As pessoas foram pouco a pouco tornando-se imagens confusas. Barra fora, o navio ia demandar o mar. Para a frente, água... água e céu - o horizonte fugitivo, a missão, o desconhecido. Para trás, as recordações, os carinhos, a saudade; as esperanças, as promessas e os anseios... As orações confiantes das mães e das esposas, das noivas, dos irmãos e dos amigos. Para muitos, talvez, ficavam também os sorrisos cândidos dos filhos pequenos...

Tudo ficava, ao chamamento da Pátria aflita e ferida; à exigência da História e dos bravos de antanho; ao clamor da honra posta em perigo e das vozes dos inocentes martirizados. Além, lá muito longe, Portugal chorava... gemia com dores provocadas por chagas traiçoeiramente abertas pelas mãos sujas do crime e do ódio.

Num último adeus – de alguns, para sempre!... -, partia mais um punhado de portugueses, a mocidade impulsiva e sonhadora, em busca do campo da honra e do dever, como, em outros momentos já, tantos mais o haviam feito - repetido quadro que irradia gesta e glória.

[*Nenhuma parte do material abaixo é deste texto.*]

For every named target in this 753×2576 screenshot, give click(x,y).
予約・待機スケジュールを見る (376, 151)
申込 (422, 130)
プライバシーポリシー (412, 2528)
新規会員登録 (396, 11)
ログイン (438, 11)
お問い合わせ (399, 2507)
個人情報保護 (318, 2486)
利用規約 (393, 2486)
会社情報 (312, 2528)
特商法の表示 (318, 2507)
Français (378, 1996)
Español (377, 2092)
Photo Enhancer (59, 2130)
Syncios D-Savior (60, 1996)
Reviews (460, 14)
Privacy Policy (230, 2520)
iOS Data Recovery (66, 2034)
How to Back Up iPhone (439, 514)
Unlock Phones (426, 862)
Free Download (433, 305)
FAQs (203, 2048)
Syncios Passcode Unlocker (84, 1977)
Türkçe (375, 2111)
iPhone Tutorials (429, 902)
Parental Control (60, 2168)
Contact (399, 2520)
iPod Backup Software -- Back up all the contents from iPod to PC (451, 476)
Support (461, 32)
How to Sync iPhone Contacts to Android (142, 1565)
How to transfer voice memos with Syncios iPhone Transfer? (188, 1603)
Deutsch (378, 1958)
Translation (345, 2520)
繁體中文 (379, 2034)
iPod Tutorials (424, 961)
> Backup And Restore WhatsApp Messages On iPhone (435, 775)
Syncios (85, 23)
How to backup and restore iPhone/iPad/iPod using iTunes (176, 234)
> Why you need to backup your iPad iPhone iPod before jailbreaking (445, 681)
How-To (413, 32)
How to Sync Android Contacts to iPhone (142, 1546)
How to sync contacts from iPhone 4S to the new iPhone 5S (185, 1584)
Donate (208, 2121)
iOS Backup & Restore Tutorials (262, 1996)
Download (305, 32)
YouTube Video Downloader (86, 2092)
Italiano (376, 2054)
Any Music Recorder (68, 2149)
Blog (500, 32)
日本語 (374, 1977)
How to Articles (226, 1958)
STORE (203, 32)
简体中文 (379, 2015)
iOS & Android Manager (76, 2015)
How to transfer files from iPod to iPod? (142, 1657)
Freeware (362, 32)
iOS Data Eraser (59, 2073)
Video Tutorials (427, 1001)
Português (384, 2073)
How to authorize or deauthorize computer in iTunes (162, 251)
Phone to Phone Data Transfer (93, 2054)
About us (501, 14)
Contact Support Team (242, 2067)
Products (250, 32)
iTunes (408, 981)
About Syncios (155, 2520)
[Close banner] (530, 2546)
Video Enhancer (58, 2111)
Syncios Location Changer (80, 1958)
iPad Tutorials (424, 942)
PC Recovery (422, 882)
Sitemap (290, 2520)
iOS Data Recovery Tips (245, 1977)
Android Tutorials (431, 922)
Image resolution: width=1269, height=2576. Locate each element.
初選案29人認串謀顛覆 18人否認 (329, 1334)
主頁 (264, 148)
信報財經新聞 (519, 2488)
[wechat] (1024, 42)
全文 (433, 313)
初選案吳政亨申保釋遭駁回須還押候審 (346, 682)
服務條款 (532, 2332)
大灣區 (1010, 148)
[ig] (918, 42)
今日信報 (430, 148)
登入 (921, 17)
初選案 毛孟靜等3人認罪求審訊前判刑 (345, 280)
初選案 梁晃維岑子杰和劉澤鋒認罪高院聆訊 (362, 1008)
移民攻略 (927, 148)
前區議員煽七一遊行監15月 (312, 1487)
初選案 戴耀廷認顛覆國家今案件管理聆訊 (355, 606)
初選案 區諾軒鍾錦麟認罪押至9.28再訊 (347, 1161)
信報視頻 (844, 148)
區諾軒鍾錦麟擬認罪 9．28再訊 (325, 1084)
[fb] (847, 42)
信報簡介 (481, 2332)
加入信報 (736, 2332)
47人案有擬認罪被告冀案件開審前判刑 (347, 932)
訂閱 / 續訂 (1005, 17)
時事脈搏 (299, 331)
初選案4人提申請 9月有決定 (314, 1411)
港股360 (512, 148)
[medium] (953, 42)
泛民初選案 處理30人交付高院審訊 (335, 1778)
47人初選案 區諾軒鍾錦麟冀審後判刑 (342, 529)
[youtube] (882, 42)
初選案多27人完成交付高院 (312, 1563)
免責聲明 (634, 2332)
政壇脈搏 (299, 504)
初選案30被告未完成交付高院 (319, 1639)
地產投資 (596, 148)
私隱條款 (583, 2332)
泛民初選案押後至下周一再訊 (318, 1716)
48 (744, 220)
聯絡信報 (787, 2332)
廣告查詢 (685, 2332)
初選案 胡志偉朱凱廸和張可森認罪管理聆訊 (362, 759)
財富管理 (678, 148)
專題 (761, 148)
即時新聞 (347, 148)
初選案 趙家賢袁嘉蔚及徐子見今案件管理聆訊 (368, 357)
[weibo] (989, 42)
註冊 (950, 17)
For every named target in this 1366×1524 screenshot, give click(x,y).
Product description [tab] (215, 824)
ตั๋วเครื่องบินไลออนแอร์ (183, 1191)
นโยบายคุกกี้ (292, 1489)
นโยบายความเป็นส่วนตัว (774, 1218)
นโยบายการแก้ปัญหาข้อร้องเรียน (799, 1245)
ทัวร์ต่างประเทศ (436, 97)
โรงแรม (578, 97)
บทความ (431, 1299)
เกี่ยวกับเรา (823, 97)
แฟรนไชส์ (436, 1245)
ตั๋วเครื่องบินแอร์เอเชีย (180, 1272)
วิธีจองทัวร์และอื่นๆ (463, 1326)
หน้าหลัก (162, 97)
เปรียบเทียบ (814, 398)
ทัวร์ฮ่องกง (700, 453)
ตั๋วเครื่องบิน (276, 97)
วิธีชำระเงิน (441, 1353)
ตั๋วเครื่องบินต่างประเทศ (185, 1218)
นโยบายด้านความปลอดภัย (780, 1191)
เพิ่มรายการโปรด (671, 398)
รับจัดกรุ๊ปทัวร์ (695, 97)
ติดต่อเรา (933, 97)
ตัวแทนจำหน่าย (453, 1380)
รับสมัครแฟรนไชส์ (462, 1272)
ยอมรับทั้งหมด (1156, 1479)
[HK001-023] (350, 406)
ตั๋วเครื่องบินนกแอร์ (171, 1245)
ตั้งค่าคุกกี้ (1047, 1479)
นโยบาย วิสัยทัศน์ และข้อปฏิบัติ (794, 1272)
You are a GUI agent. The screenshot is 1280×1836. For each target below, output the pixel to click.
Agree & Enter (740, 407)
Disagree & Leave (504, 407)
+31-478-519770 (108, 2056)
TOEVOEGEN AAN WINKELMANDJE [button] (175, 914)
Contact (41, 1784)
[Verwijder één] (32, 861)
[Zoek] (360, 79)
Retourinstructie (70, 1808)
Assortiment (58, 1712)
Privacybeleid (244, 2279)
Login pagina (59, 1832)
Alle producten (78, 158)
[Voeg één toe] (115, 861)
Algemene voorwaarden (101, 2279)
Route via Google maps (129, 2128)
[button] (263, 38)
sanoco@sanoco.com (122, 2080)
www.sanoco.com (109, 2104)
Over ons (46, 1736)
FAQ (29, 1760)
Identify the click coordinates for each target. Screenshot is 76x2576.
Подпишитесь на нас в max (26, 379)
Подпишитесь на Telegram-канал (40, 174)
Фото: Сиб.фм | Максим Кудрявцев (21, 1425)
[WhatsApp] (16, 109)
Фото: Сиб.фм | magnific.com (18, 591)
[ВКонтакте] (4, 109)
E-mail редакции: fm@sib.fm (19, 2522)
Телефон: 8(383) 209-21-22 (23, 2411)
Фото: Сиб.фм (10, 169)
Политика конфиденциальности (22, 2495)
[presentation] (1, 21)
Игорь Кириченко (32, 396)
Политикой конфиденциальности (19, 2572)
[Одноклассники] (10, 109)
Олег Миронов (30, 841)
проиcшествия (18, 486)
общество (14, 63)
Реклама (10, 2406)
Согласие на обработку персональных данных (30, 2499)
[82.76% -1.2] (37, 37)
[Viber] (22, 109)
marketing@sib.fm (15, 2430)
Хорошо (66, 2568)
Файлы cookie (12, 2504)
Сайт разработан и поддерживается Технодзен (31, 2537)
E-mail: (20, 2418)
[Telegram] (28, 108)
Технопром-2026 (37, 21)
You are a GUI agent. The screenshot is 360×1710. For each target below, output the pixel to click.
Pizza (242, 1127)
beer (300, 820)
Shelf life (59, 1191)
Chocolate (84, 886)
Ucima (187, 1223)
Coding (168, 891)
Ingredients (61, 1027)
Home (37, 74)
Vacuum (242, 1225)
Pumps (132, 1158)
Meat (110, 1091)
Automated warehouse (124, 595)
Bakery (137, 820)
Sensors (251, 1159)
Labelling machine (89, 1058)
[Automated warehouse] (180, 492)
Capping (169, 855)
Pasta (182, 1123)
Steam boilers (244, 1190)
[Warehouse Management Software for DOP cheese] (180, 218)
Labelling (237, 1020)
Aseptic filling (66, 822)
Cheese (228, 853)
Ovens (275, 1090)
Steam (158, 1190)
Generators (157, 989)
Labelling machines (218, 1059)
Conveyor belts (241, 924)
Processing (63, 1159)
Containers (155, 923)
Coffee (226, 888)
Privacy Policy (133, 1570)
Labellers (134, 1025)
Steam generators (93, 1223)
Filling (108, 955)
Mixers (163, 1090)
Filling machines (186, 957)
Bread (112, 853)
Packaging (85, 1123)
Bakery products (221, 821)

África! Angola! Os meus pés iam finalmente pisar esse solo bendito, essa terra que é ao mesmo tempo uma súplica e uma promessa - súplica de Luz e de Verdade; promessa de fidelidade e de grandeza! Ia tornar-se realidade um sonho de tantos dias. Ia ver, com a minha própria experiência, toda a plenitude de sentido que para si reclamam aquelas recentes palavras do Sumo Pontífice: «Portugal, conheci-o como um país glorioso de navegadores, de conquistadores, de missionários e de grandes santos (...). Revela-se-me agora como terra misteriosa aberta a um apostolado novo, um renovado chamamento aos princípios eternos da Evangelho!»

Eis as palavras de acção... a voz de comando que ora impera sobre a consciência da Nação; a única estrela capaz de levar a bom porto o barco da Pátria, tão agitado nestas ondas revoltosas da história que passa!

Os dias sucedem-se, calmos e inalteráveis. O mar, sereno, afável, delicia-nos na contemplação de algumas das suas belezas: o pôr-do-Sol é um espectáculo sempre presenciado com enlevo; e os peixes voadores, os golfinhos, e, até, os próprios tubarões sentem prazer em vir cumprimentar os viajantes. Cor, Natureza, Vida!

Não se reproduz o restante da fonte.